Retype, word for word, every line from the one holding "Subscribe (560, 1377)" through the one holding "Tornada (545, 584)" in the entries below, both included, and only those lines.

[[ MATERIALS PROVIDED open ]]

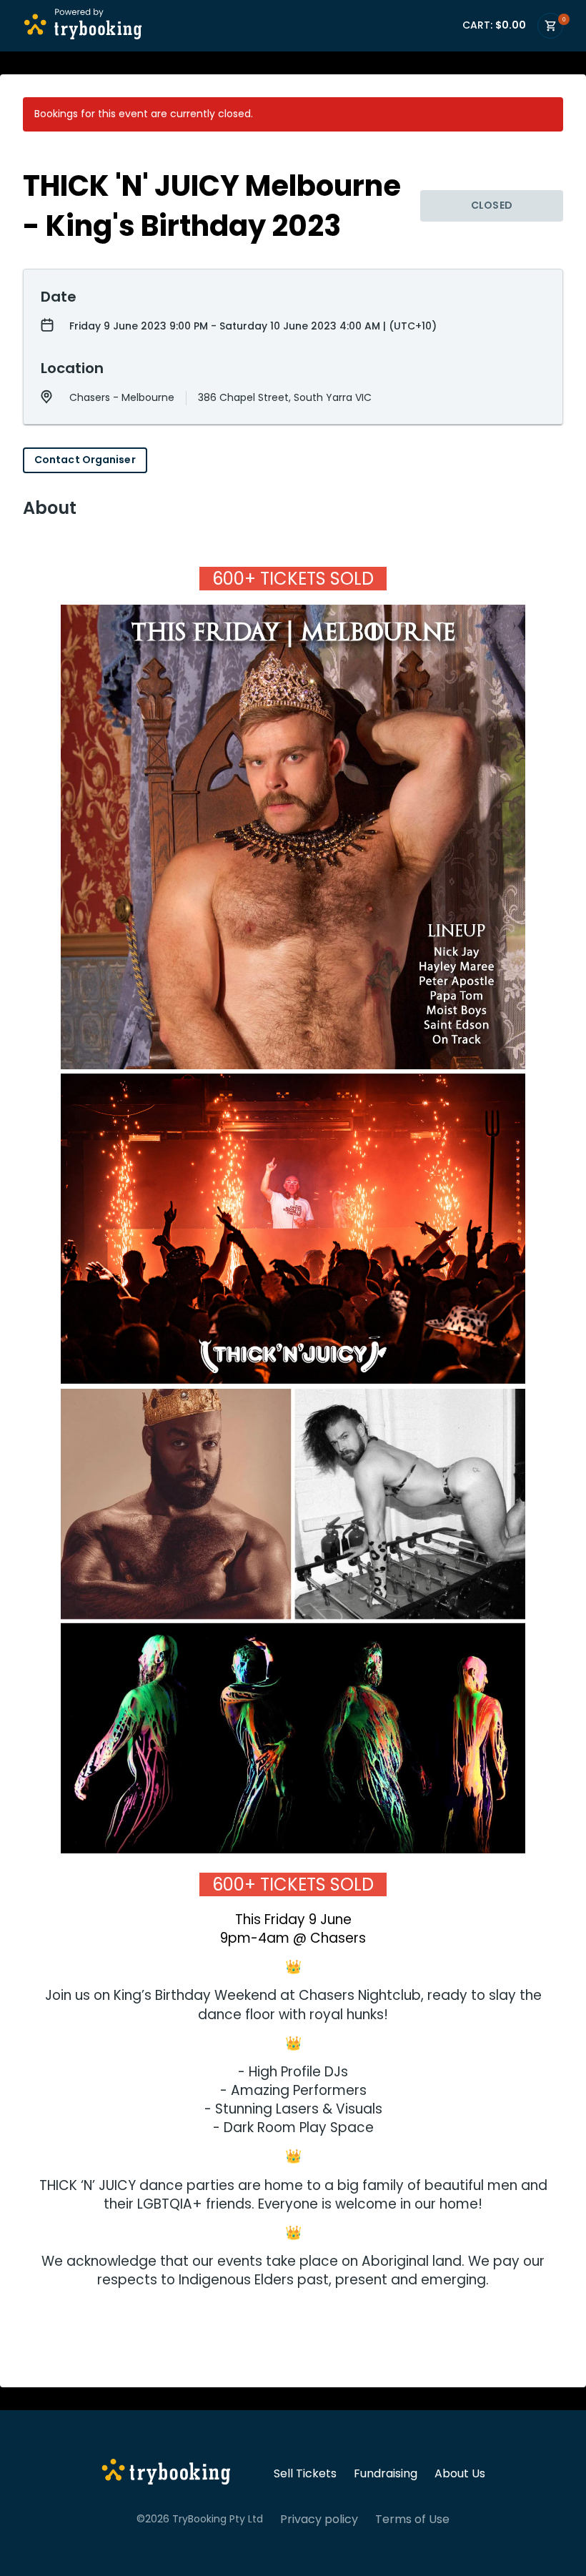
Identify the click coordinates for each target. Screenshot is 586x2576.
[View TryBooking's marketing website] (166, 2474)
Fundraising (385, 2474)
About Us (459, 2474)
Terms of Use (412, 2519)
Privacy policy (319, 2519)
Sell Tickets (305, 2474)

[[ MATERIALS PROVIDED closed ]]
[[ MATERIALS PROVIDED open ]]

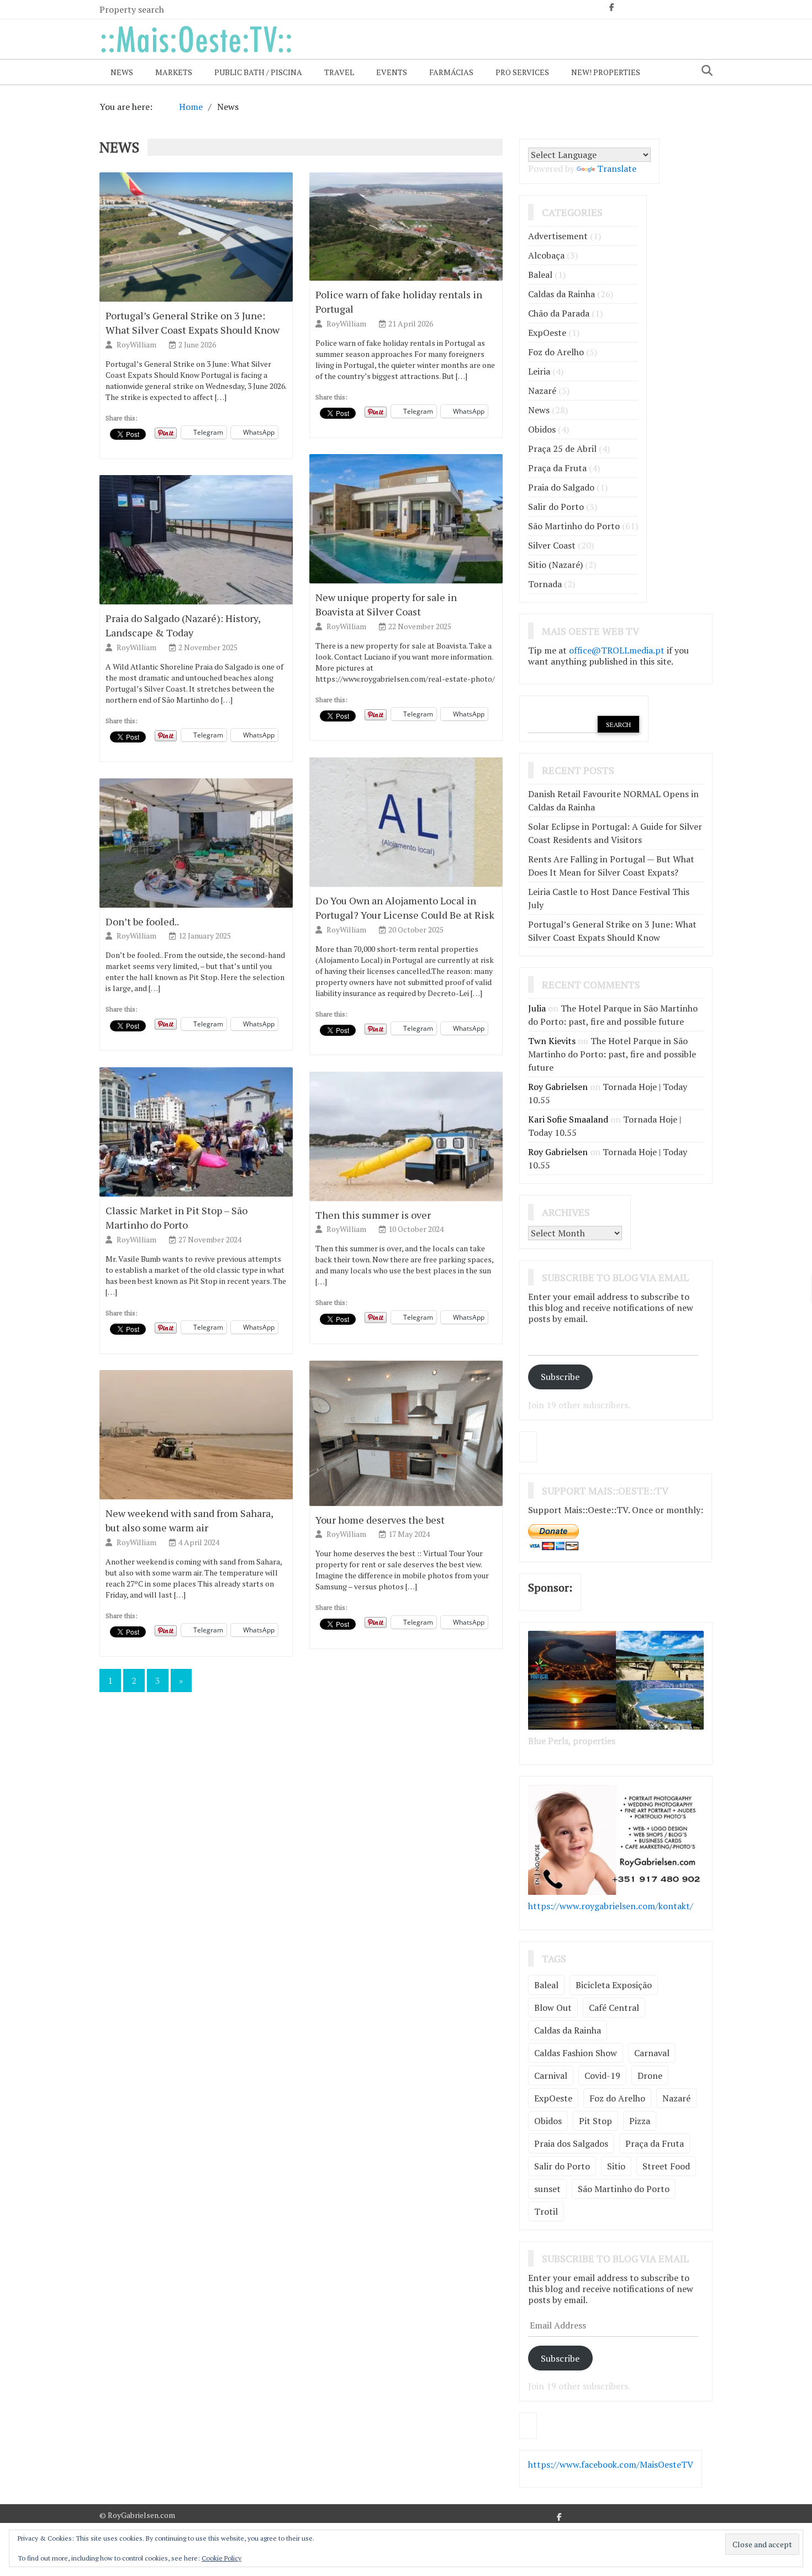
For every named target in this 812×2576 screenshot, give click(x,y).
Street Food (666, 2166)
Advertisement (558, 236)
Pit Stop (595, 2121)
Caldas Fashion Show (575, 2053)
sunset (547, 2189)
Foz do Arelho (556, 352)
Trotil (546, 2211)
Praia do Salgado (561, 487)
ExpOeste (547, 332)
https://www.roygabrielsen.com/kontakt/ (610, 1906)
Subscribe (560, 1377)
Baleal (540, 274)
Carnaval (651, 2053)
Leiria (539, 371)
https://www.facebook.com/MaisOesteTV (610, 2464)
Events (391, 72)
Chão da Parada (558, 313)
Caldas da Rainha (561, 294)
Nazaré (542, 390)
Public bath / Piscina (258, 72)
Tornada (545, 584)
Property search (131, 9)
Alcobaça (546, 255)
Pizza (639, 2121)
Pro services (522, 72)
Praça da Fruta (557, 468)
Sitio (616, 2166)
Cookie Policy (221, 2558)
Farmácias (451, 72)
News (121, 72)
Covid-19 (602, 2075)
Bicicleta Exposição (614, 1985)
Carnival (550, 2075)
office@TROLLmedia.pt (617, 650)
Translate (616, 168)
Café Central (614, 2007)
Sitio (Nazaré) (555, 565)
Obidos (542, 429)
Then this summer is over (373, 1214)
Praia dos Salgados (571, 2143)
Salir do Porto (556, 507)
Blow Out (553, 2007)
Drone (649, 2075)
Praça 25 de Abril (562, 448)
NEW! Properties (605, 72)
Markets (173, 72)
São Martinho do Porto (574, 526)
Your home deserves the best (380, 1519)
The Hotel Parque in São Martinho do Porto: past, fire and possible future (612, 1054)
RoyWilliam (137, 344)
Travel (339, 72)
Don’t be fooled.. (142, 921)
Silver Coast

[[ MATERIALS PROVIDED closed ]]

» **EXERCISE SOLUTION**:
Subscribe (560, 1377)
Baleal (540, 274)
Carnaval (651, 2053)
Leiria (539, 371)
https://www.facebook.com/MaisOesteTV (610, 2464)
Events (391, 72)
Chão da Parada (558, 313)
Caldas da Rainha (561, 294)
Nazaré (542, 390)
Public bath / Piscina (258, 72)
Tornada (545, 584)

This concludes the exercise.